Click-target data:
######
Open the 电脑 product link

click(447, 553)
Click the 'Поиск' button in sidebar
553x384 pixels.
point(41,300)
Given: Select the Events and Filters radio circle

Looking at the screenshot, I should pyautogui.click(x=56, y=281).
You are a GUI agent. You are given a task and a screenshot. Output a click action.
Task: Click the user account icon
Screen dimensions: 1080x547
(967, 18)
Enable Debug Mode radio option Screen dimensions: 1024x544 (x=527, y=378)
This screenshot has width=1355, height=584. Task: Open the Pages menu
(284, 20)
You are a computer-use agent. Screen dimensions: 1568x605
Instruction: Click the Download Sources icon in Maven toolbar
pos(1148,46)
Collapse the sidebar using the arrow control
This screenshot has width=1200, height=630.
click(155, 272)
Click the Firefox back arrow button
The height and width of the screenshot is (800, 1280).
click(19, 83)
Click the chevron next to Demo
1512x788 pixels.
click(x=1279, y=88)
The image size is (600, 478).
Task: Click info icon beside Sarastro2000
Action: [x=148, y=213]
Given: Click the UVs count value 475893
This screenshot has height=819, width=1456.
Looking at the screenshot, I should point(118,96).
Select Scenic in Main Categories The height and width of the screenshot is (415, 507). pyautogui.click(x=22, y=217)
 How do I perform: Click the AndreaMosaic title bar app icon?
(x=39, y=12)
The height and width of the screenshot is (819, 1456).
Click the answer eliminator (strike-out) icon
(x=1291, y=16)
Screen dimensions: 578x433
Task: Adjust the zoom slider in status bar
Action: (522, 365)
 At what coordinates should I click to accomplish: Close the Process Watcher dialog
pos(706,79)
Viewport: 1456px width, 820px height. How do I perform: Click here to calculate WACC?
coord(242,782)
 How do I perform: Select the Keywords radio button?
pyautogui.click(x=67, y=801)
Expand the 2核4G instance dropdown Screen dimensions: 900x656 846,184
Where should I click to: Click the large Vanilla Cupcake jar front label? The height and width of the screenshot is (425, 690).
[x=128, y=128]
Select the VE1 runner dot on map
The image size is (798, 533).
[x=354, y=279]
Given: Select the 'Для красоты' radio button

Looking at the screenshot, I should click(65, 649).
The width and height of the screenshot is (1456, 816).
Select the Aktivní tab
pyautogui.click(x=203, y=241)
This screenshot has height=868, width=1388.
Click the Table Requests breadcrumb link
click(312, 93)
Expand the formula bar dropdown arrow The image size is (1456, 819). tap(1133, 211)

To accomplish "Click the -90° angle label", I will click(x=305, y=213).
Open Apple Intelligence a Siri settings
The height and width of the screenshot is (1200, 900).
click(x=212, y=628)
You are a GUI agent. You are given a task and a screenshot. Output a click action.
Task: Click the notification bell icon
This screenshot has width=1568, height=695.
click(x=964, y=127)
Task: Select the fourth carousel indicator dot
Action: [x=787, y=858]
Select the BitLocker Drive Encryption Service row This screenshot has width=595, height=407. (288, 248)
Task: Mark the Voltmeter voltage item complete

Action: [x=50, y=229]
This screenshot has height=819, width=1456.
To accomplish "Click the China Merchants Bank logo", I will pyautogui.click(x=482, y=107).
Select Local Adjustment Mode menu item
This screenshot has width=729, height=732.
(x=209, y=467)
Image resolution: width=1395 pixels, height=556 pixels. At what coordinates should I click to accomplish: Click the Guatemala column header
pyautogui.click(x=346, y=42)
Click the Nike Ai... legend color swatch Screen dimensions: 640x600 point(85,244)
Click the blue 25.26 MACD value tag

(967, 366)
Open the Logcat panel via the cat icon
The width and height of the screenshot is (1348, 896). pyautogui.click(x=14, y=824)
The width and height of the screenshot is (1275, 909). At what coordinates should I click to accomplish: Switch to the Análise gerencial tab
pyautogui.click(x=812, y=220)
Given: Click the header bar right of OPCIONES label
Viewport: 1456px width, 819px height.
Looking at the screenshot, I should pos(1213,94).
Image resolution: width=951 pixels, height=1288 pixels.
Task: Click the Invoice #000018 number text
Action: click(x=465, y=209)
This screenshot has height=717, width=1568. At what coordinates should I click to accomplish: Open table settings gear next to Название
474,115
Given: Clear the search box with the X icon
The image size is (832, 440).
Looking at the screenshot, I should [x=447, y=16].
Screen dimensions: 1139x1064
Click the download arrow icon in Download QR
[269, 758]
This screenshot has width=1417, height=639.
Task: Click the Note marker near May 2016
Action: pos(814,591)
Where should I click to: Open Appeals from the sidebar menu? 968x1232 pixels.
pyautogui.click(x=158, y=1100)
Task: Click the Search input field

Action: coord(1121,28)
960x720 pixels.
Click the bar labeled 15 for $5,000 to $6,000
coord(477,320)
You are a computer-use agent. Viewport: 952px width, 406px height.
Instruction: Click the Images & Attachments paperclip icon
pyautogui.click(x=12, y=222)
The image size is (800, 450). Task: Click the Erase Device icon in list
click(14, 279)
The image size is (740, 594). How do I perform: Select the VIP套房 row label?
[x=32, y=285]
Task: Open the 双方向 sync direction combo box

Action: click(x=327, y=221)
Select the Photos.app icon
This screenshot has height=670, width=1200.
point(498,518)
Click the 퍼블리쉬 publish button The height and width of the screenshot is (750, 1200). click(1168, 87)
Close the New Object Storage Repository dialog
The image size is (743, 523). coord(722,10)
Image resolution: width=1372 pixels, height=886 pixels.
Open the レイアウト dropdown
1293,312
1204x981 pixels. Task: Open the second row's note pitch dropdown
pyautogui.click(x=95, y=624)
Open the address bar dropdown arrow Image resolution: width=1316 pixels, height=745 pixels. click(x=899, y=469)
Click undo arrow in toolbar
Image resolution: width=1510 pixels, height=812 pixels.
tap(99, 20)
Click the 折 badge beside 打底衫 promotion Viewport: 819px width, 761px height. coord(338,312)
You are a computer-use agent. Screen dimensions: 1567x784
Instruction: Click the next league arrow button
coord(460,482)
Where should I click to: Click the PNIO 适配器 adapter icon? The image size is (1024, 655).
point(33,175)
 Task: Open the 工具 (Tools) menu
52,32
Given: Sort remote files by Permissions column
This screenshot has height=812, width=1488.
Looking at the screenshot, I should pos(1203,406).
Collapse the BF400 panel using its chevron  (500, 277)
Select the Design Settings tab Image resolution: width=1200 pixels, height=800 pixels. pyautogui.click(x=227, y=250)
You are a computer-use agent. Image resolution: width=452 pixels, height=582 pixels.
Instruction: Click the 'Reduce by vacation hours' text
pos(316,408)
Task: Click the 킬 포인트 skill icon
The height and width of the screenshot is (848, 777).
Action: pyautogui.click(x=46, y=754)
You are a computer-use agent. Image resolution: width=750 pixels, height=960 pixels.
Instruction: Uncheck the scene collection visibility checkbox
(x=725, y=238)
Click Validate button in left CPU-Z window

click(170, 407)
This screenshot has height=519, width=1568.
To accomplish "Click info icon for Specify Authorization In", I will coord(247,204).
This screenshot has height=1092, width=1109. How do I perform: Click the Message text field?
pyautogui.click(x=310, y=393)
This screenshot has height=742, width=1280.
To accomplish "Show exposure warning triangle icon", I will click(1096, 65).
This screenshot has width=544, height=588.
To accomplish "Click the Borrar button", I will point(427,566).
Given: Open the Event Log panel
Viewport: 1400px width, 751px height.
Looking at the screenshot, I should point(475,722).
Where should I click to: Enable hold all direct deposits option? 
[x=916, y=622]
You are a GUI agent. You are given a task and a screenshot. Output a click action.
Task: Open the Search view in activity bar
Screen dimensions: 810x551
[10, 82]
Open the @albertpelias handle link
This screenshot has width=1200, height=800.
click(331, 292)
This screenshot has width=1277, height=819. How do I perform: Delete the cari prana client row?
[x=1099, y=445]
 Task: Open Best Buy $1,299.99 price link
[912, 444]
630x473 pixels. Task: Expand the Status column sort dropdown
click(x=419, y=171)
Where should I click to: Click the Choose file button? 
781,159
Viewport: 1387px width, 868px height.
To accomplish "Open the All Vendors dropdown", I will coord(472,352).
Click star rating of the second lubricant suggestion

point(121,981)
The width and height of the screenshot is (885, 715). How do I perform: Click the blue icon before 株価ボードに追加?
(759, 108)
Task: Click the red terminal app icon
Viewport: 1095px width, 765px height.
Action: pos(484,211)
######
» DO THIS
Reproduce the part of the data that opens with the line containing "Select Scenic in" and closes with the line containing "pos(706,79)", swapping "dialog" for "window" and leaving everything else unchanged.

» TASK RESPONSE
Select Scenic in Main Categories The height and width of the screenshot is (415, 507). pyautogui.click(x=22, y=217)
 How do I perform: Click the AndreaMosaic title bar app icon?
(x=39, y=12)
The height and width of the screenshot is (819, 1456).
Click the answer eliminator (strike-out) icon
(x=1291, y=16)
Screen dimensions: 578x433
Task: Adjust the zoom slider in status bar
Action: (522, 365)
 At what coordinates should I click to accomplish: Close the Process Watcher window
pos(706,79)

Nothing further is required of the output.